• Exercise requirements
Give the number of lines in the items below that contain the string "step". Reply with the number alone.

• Records for the task
[START]

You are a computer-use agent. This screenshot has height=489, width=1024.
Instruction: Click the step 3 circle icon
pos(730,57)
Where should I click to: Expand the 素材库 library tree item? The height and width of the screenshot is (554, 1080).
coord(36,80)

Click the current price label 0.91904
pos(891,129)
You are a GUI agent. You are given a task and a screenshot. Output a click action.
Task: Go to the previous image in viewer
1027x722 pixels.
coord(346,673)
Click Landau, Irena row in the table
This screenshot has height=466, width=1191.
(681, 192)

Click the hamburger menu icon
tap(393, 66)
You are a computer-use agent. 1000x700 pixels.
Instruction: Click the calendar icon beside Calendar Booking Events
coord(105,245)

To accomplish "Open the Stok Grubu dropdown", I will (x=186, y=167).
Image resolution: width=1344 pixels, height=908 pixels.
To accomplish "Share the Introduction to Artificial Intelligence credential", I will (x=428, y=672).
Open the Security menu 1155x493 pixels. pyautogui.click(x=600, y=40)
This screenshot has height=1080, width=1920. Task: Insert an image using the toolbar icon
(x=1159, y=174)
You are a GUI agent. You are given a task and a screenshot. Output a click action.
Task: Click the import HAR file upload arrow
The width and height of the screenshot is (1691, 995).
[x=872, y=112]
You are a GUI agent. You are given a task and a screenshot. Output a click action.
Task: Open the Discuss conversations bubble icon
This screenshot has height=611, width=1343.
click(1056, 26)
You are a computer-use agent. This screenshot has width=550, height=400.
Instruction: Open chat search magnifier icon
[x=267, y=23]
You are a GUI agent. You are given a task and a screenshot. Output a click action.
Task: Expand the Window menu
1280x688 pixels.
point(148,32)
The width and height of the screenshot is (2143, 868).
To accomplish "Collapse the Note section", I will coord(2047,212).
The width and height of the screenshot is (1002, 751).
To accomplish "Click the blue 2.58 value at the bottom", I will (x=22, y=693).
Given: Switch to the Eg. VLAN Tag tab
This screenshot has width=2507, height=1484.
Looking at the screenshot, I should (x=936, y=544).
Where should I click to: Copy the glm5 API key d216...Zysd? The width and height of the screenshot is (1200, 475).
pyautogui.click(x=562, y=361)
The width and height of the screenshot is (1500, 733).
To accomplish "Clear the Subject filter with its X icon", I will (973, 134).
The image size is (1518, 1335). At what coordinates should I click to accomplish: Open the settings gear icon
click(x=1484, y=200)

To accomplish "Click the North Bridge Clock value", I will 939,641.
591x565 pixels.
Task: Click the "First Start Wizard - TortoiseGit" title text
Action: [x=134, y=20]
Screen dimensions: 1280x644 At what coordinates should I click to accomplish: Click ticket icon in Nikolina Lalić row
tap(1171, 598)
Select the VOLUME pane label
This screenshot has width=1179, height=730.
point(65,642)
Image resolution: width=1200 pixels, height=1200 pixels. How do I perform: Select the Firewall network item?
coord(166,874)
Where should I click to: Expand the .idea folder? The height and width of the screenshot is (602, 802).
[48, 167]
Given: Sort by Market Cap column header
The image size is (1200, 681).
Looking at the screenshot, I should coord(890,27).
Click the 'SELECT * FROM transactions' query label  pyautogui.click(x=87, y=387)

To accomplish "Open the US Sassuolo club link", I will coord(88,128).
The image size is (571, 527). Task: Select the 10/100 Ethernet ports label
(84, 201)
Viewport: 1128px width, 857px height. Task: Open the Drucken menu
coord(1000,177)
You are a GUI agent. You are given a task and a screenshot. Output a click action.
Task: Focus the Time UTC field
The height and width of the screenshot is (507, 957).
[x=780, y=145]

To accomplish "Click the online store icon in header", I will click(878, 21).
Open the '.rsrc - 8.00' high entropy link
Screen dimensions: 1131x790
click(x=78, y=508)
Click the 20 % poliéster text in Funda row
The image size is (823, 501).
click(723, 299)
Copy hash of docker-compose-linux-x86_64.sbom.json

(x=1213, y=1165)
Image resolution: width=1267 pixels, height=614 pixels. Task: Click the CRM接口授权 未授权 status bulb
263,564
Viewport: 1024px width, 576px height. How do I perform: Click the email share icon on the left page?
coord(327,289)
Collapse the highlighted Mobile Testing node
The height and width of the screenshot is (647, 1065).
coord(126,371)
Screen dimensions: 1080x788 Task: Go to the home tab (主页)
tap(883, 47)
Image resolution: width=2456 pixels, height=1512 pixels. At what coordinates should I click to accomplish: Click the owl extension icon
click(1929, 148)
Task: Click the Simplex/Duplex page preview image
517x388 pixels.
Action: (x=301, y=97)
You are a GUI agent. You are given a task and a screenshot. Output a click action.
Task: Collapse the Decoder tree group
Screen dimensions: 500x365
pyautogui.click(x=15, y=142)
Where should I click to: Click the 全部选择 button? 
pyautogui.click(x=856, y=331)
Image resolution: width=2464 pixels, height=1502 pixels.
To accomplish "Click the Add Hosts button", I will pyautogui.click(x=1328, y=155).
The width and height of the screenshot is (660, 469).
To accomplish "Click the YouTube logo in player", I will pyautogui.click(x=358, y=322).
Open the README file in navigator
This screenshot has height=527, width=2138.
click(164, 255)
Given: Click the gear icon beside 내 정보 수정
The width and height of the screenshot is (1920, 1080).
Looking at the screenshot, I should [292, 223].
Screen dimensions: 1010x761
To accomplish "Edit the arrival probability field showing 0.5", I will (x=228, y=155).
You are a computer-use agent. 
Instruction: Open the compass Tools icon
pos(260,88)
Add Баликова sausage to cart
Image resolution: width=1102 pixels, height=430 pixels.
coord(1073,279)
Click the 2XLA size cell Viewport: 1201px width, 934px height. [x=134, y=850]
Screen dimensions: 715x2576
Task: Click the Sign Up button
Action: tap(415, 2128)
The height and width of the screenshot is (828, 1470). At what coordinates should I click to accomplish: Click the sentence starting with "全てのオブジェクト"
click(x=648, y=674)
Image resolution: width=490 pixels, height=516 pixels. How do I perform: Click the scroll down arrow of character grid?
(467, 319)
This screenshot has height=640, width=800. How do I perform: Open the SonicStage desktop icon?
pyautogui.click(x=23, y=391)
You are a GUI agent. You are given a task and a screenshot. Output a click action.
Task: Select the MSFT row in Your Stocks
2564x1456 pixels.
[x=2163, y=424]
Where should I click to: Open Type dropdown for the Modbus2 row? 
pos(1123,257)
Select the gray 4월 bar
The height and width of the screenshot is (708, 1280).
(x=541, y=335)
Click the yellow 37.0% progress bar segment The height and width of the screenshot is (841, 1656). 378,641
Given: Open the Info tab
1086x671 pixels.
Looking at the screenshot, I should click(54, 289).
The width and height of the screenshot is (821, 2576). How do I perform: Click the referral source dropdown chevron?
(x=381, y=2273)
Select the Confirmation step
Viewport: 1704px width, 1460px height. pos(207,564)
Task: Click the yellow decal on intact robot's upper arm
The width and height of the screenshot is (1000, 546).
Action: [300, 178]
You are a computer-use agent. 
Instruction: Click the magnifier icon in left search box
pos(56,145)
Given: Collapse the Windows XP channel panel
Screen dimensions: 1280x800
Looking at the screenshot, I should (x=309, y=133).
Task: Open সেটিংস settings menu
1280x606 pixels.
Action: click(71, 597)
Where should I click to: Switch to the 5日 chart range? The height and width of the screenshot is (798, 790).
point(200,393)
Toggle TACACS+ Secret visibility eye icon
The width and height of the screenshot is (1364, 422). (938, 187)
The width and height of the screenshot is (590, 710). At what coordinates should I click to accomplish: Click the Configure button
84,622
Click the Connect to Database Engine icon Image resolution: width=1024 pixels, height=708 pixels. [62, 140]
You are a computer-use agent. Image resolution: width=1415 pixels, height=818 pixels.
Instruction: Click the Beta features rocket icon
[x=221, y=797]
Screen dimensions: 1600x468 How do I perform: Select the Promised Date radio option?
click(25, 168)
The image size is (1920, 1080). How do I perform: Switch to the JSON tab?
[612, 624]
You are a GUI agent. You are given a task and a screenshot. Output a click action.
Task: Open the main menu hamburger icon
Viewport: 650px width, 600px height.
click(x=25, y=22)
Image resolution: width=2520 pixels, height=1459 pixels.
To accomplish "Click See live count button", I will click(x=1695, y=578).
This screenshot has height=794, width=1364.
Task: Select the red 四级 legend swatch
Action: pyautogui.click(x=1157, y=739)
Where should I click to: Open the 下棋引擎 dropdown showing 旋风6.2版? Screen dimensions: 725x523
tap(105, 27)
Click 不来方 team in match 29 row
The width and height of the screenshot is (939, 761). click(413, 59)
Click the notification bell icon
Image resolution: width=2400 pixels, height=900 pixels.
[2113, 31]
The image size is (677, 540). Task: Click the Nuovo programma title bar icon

[END]

• Output for this task
2